Data records:
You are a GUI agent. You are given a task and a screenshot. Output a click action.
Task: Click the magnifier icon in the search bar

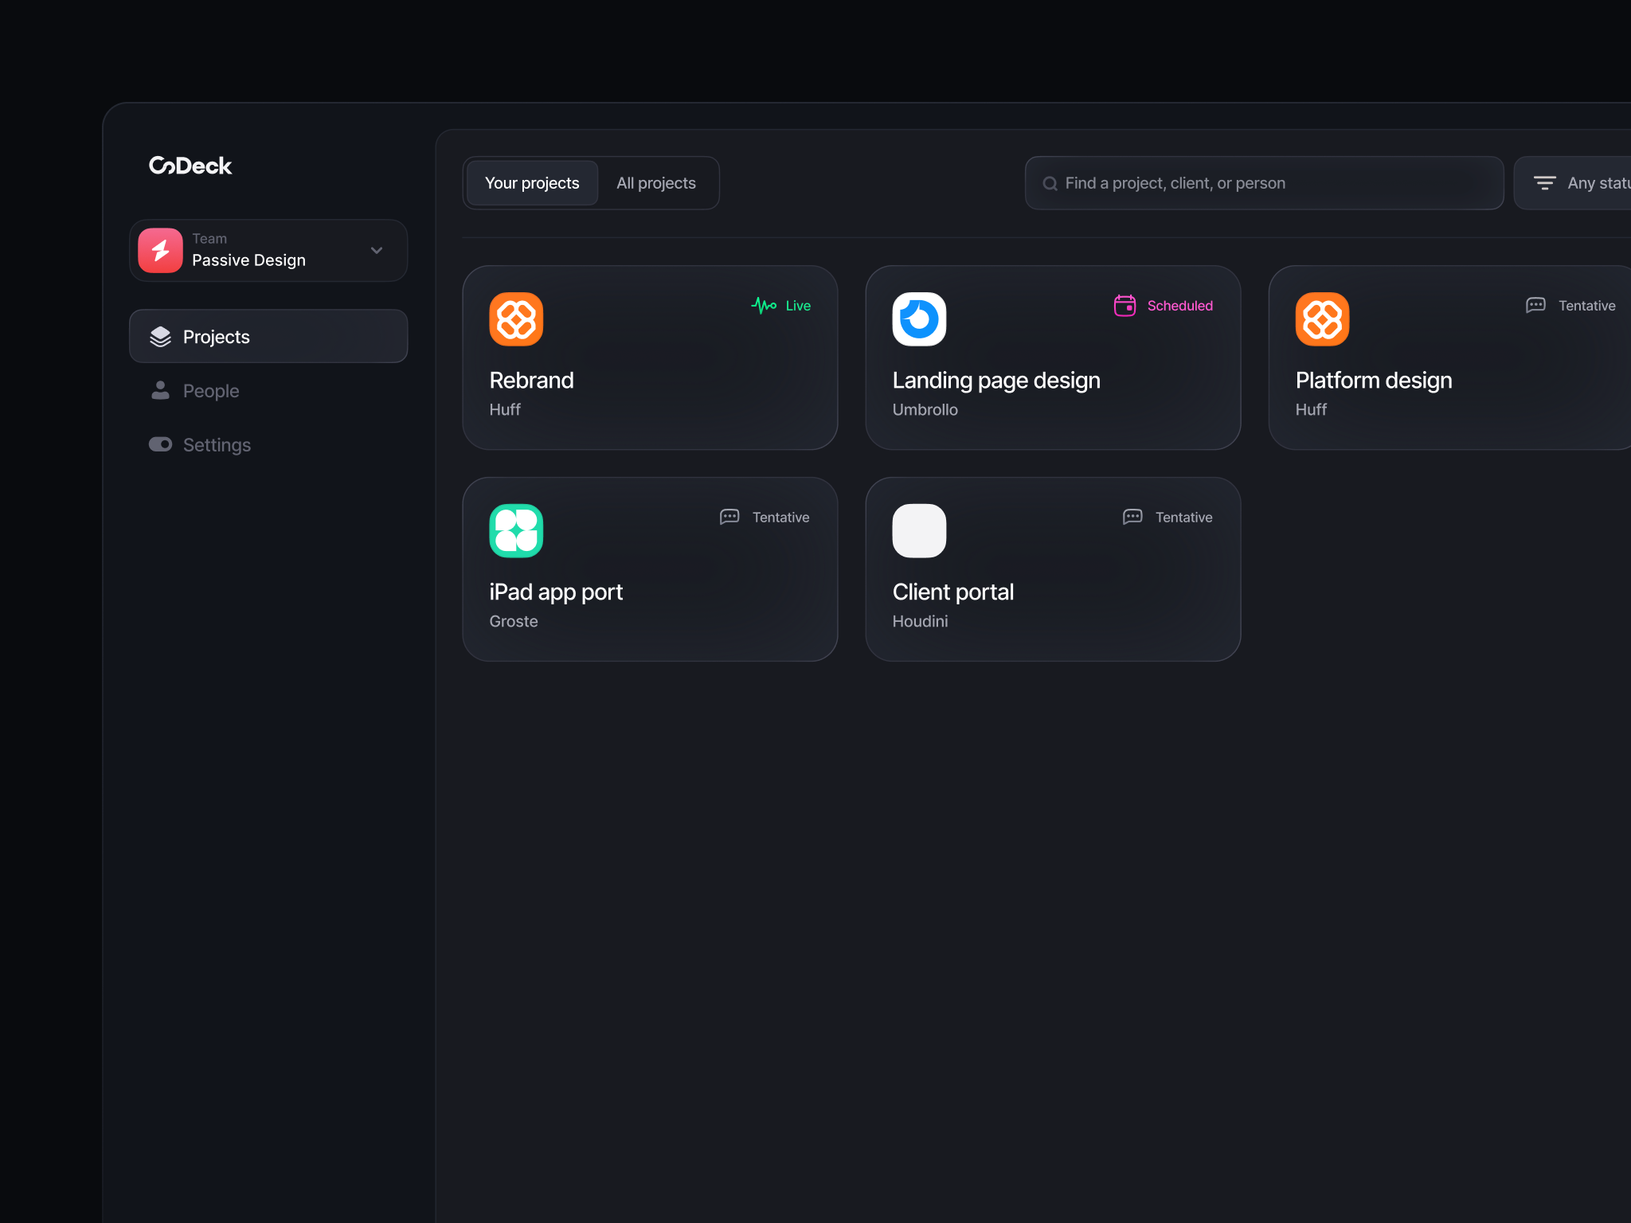pos(1050,182)
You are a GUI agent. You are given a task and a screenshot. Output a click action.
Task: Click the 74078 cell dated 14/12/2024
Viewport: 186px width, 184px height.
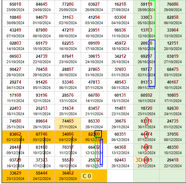point(147,150)
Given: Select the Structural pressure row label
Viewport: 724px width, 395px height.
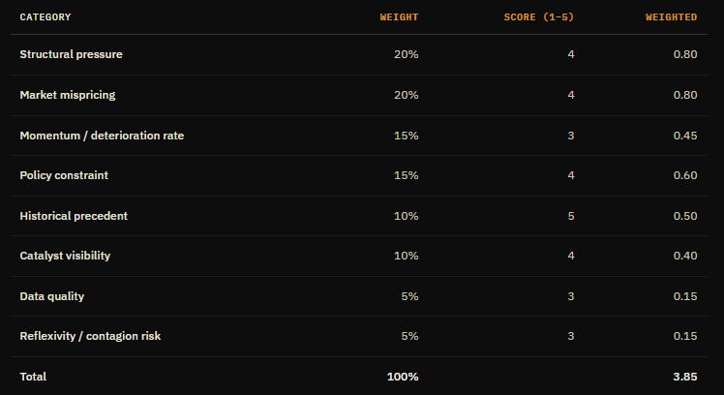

Task objective: Format the lines of the material above as a numbered list. Skip blank lines and leave out the pictures.

Finished answer:
1. You are a GUI agent. You are given a task and a screenshot. Output a click action.
2. Task: Click the magnifier icon in the search bar
3. pos(1050,182)
4. You are a GUI agent. You are given a task and a screenshot. Output a click action.
5. Task: Click the 74078 cell dated 14/12/2024
6. Viewport: 186px width, 184px height.
7. point(147,150)
8. Given: Select the Structural pressure row label
9. Viewport: 724px width, 395px height.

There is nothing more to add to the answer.